Memorial Plaque for the Unknown Refugee Drowning Dead. Image courtesy of the Center for Political Beauty.
In the early summer of 2021, scholars of 20th century Germany, Black Studies, critical theory, and the history of empire weighed in with reactions to a piece by genocide historian Dirk Moses in the online journal Geschichte der Gegenwart (The History of Today) on the memory politics of the Federal Republic of Germany. Some of these responses are collected here via our “Catechism Debate” series. The New Fascism Syllabus‘ “Catechism Debate” series was coordinated and edited by Jennifer Evans and Brian J Griffith.

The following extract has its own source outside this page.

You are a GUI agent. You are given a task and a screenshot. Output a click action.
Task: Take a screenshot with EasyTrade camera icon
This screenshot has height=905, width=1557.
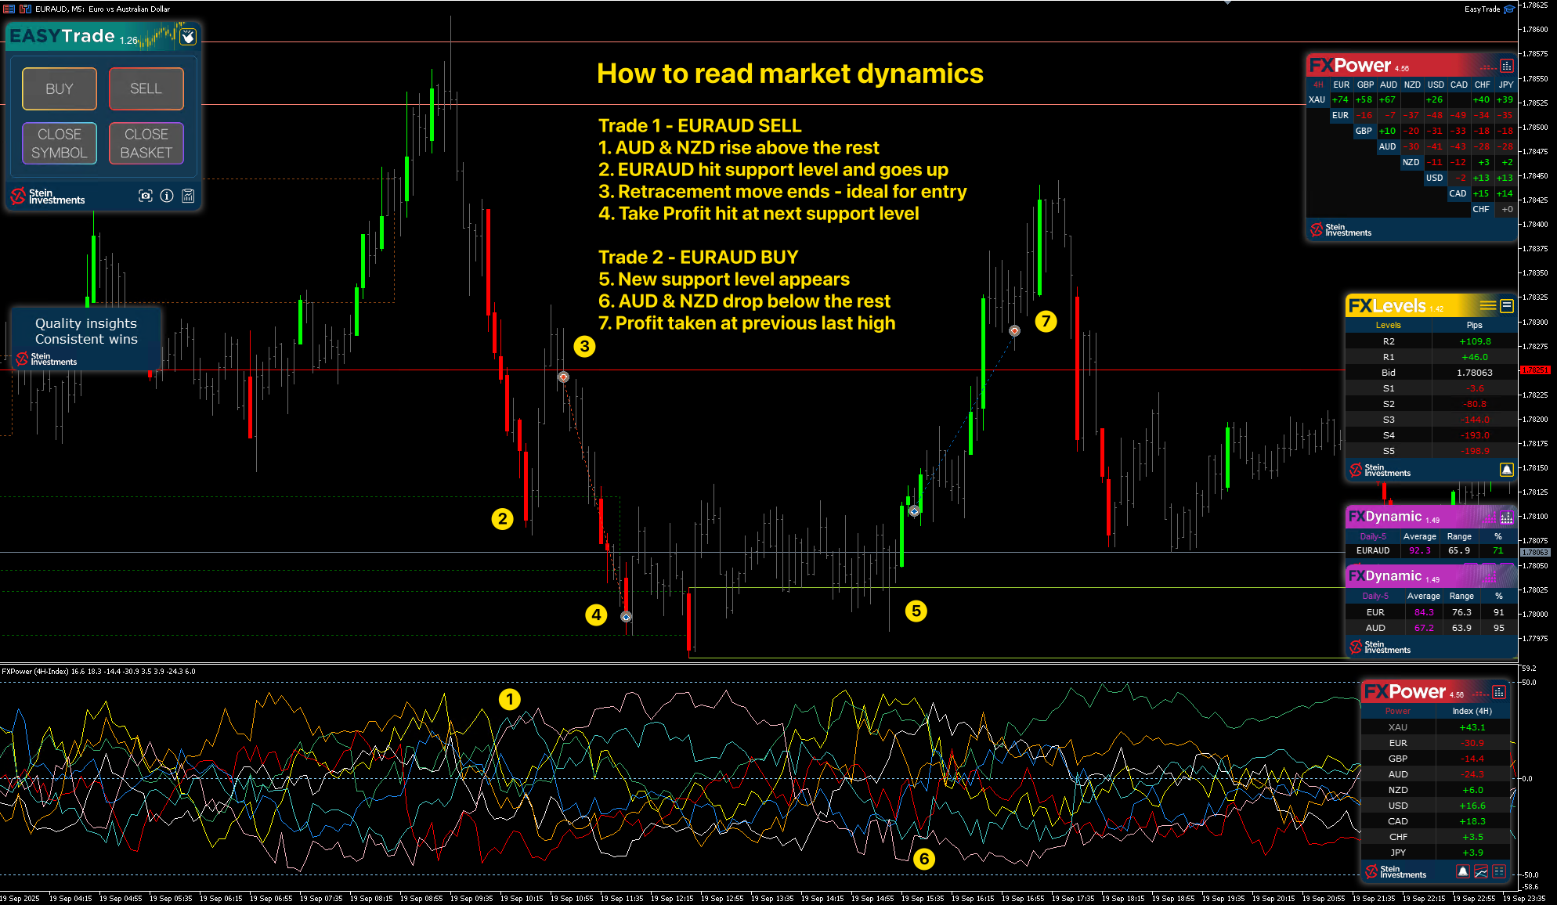tap(146, 196)
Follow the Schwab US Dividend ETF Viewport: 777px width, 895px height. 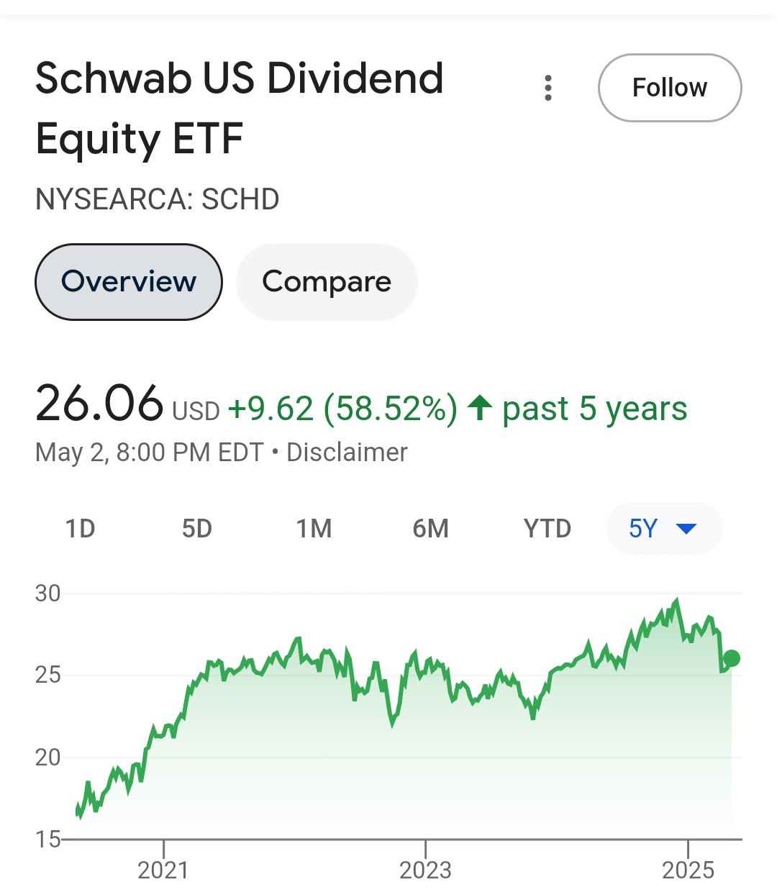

What are memories good for? The debate about ‘The German Catechism’ (Moses) and ‘multidirectional memory’ (Rothberg) has surfaced many questions about nationalism, whiteness, and the relationship between antisemitism, islamophobia, and anti-Blackness. Which memories become public, and how are the relationships between different memories and the people who hold them narrated? Drawing on previous contributions to this debate, especially by Zoe Samudzi, Tiffany Florvil, and Mirjam Brusius, I want to add another layer and an apparent detour to this conversation. German memory practices not only feature an unwarranted “genocide exceptionalism” (Samudzi), but, I argue, this mode of exceptionalizing histories of violence extends to GDR history as well. Germany specializes in exceptionalisms. The memory of the Berlin Wall, authoritatively imprinted in physical monuments as well as Federal Supreme Court (Bundesgerichtshof, BGH) decisions on the deaths at the border, codify a “border exceptionalism” that treats the violence at the GDR/FRG border as uniquely violent and evil. This framing disallows multidirectional memory practices that would allow all residents of Germany to consider their current and past implication in the violence at the EU borders.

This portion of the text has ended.